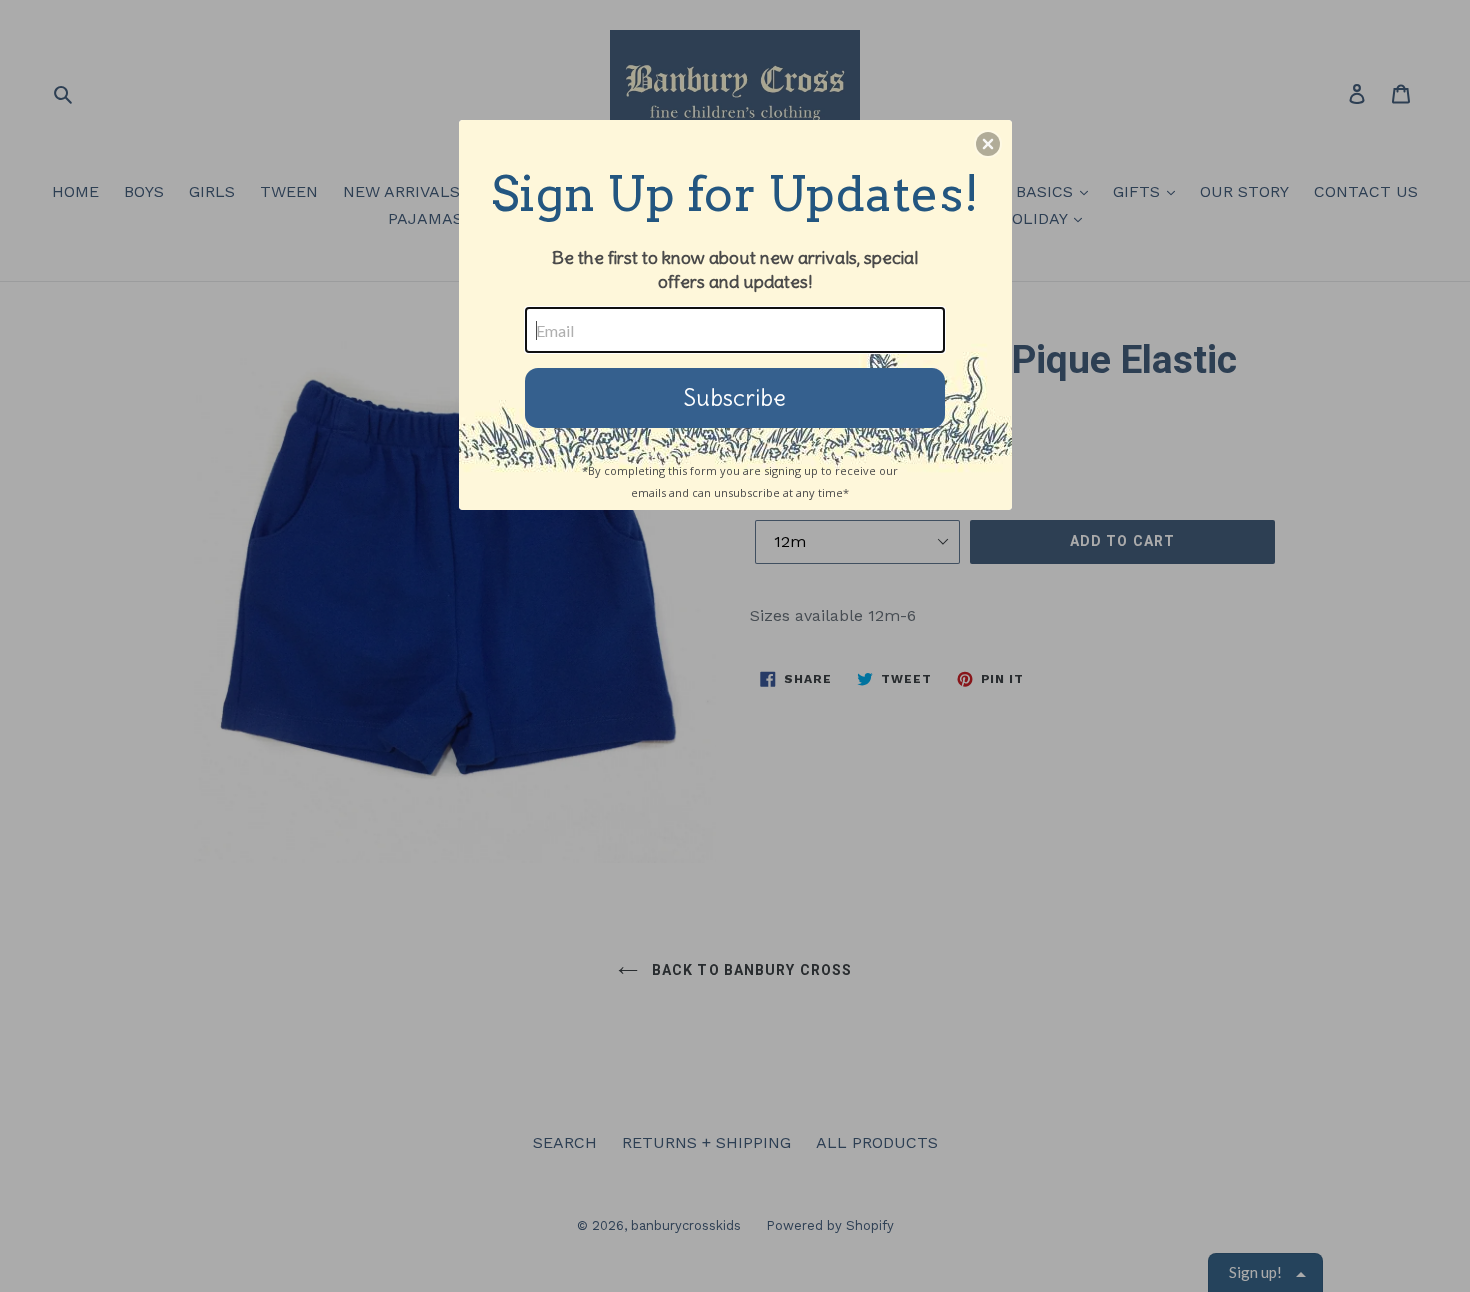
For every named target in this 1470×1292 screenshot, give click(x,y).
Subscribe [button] (735, 397)
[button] (988, 144)
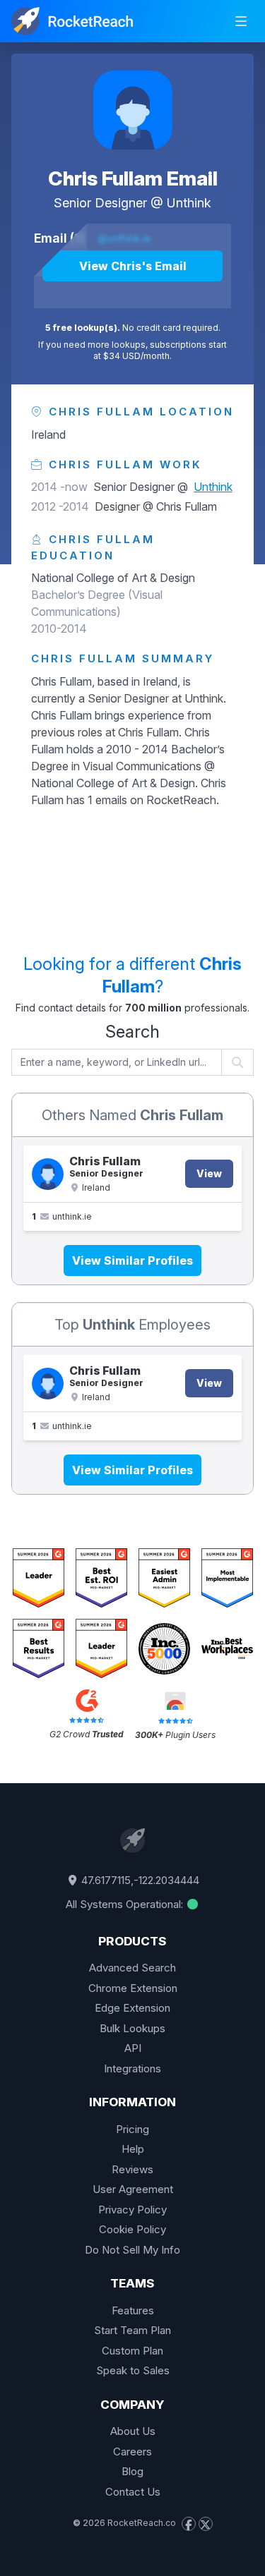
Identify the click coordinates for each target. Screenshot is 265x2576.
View (209, 1173)
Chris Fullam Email (133, 178)
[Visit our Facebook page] (189, 2524)
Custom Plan (132, 2350)
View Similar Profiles (132, 1260)
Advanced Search (132, 1967)
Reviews (132, 2169)
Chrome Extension (132, 1988)
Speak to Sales (133, 2370)
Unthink (189, 202)
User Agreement (133, 2189)
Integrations (132, 2068)
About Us (132, 2431)
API (132, 2048)
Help (133, 2149)
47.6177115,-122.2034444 (138, 1880)
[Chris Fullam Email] (132, 110)
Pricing (132, 2129)
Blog (132, 2471)
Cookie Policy (132, 2229)
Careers (132, 2451)
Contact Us (132, 2491)
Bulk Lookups (132, 2028)
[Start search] (238, 1062)
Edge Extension (132, 2008)
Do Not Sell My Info (132, 2249)
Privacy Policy (132, 2209)
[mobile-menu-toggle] (241, 21)
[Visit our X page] (206, 2524)
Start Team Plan (132, 2330)
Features (133, 2310)
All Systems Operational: (126, 1904)
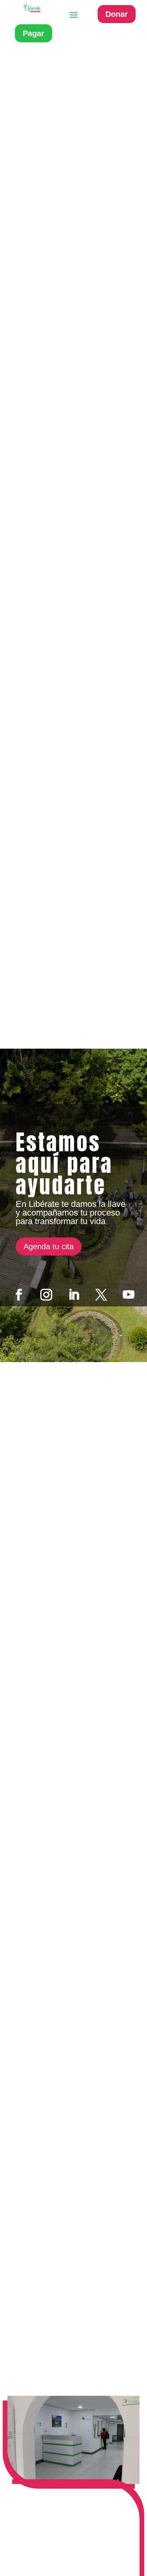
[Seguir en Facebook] (19, 1294)
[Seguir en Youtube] (128, 1294)
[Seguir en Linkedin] (73, 1294)
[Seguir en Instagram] (46, 1294)
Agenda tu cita (49, 1246)
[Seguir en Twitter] (101, 1294)
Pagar (33, 33)
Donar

:: Exercise objective ::
Using the string "Fullam" as the search term, count the lines of the data above that hold it and report that number alone.

:: Task result ::
2